Monday, August 27, 2007

Retail digital signage: brand building, sales lifting, or both?

That's the question that Laura Davis-Taylor asks in her most recent query to RetailWire's BrainTrust panel, and as one might expect, the answers range from "brand building only!" to "sales lift only!" to a little bit of both. My opinion, you ask? Why, here it is:

I get asked this exact question all the time, and after working on both brand-building and sales-boosting projects, I've come to a conclusion that now seems pretty obvious: neither the medium nor the technology are sufficient to direct a retailer/advertiser to choose branding over sales lift, or vice versa.

If you're working with a big box retailer that uses posters and POP displays to sell product, they will expect the digital signs to do exactly the same thing. They're just dynamic posters, after all. However, take the same exact technology and put it into a high-end fashion boutique (where art photos and lifestyle shots of happy people in expensive clothing adorn the walls) and the screens will be used for branding and improving the in-store experience, because that's what the static fixtures are already doing.

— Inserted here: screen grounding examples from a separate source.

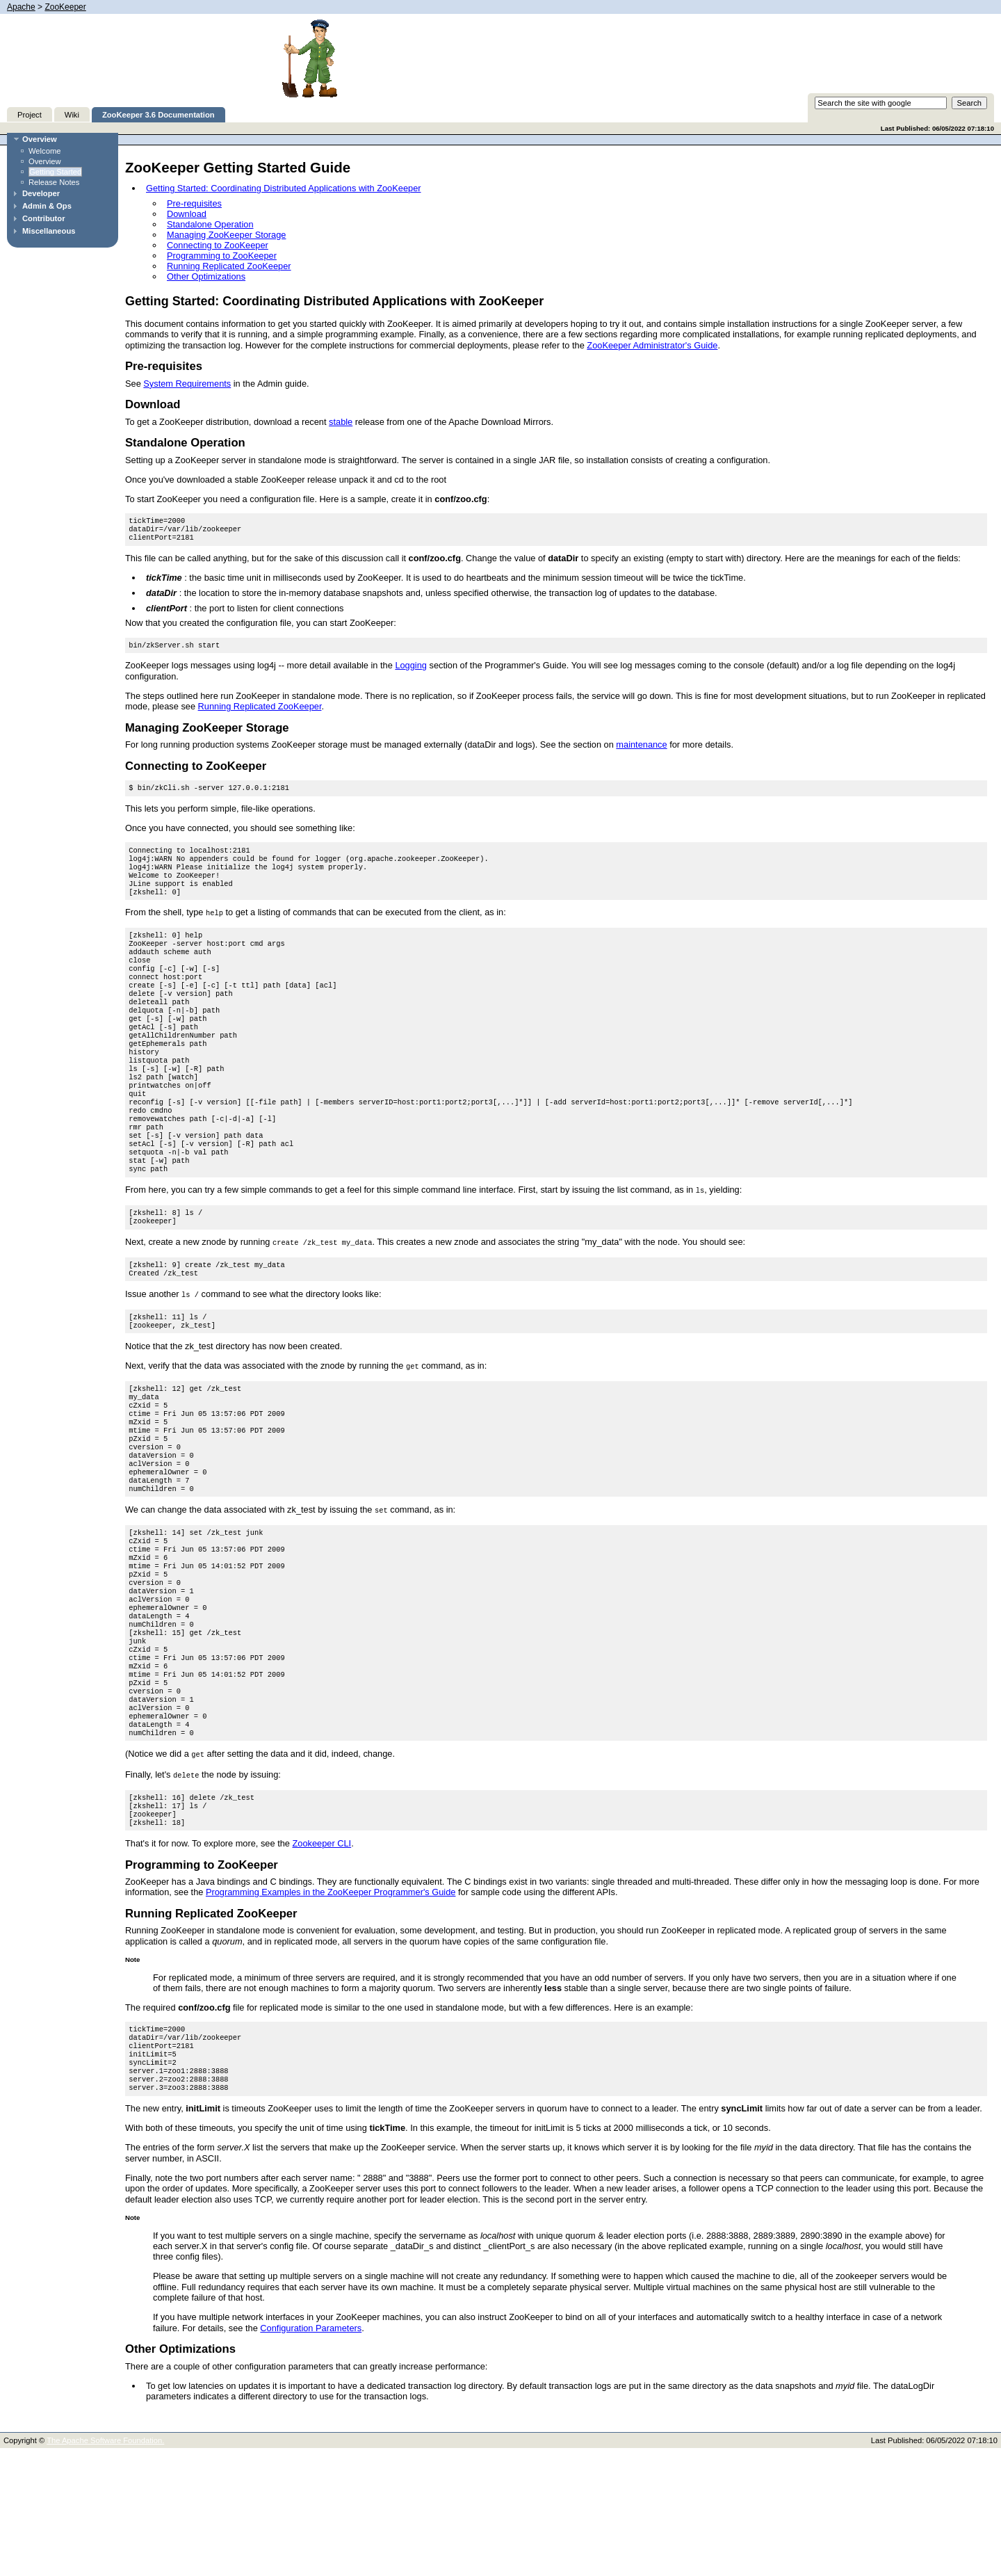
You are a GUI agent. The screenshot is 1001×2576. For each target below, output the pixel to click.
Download (186, 214)
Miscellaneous (48, 231)
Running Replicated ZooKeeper (229, 266)
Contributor (43, 218)
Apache (21, 7)
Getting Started (55, 172)
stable (340, 422)
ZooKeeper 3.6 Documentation (158, 115)
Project (29, 115)
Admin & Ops (47, 206)
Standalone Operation (210, 224)
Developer (41, 193)
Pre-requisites (194, 203)
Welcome (44, 151)
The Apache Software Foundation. (105, 2568)
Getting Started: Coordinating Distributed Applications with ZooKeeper (283, 188)
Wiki (72, 115)
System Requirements (187, 383)
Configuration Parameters (310, 2456)
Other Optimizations (206, 276)
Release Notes (54, 182)
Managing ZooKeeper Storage (226, 235)
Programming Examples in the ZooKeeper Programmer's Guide (331, 2009)
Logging (411, 671)
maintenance (641, 750)
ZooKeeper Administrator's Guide (652, 345)
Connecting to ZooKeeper (217, 245)
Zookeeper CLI (322, 1960)
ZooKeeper (65, 7)
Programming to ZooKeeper (222, 255)
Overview (39, 139)
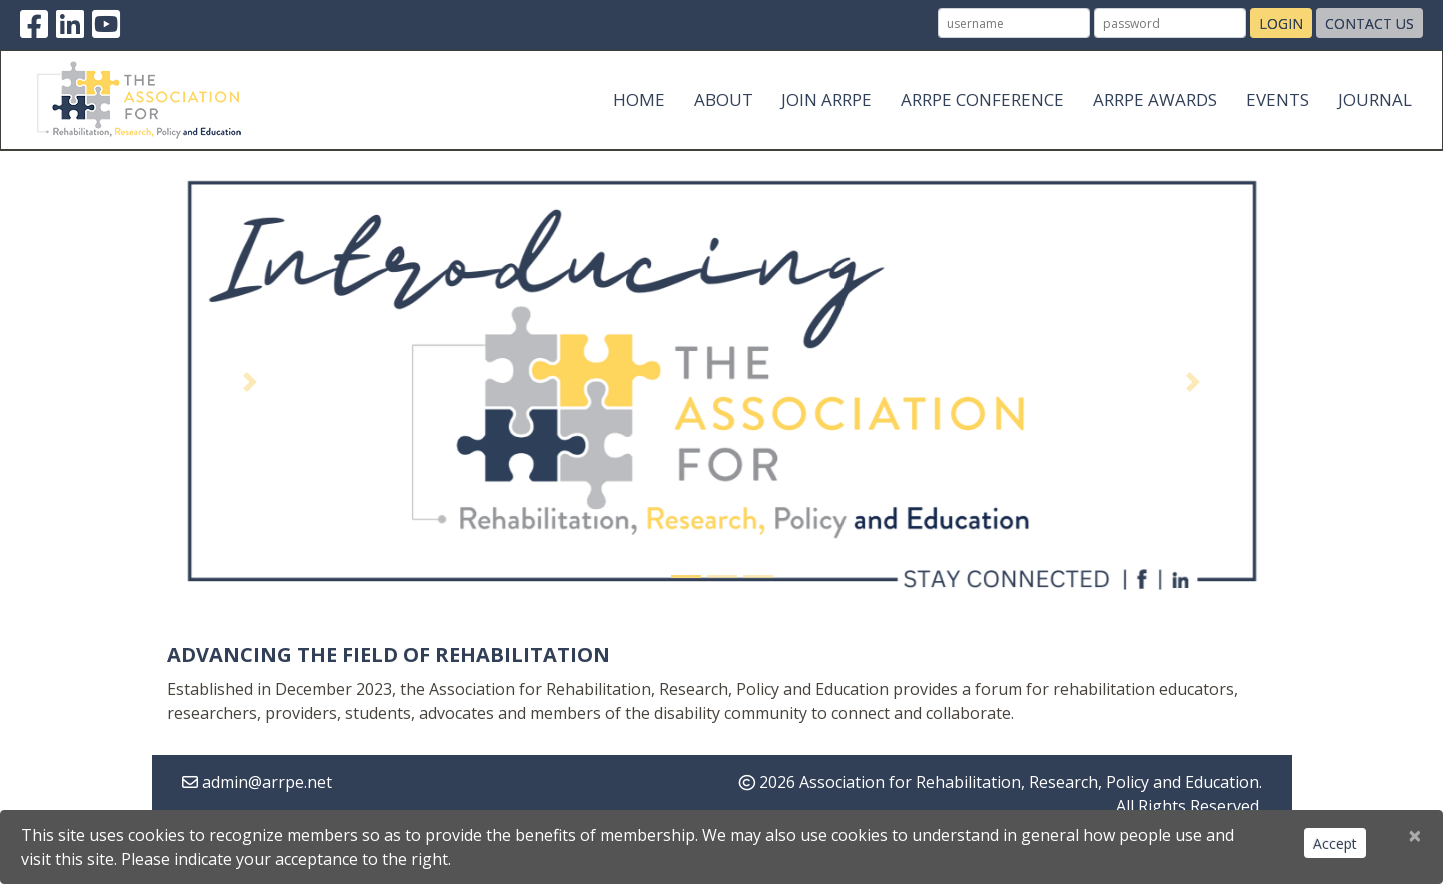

Can digital signs be used to help a retailer or advertiser expand into new advertising strategies and techniques? Absolutely. But those who install digital signage networks and think they'll suddenly be able to flip their retail marketing and merchandising strategies on their heads need to realize that it's just another medium for the kinds of creative things that they've been doing all along.

We've written quite a bit about experience, branding and private label networks, private label merchandising networks and advertising-supported networks in the past, and the important thing for people to remember is that digital signs are not inexorably tied to any one business model. They're just another tool in your marketing toolbox. Thus, asking a question like "are they better for X than Y" is virtually impossible to answer, because it depends on whether the venue/advertiser/whomever is already any good at doing X and Y.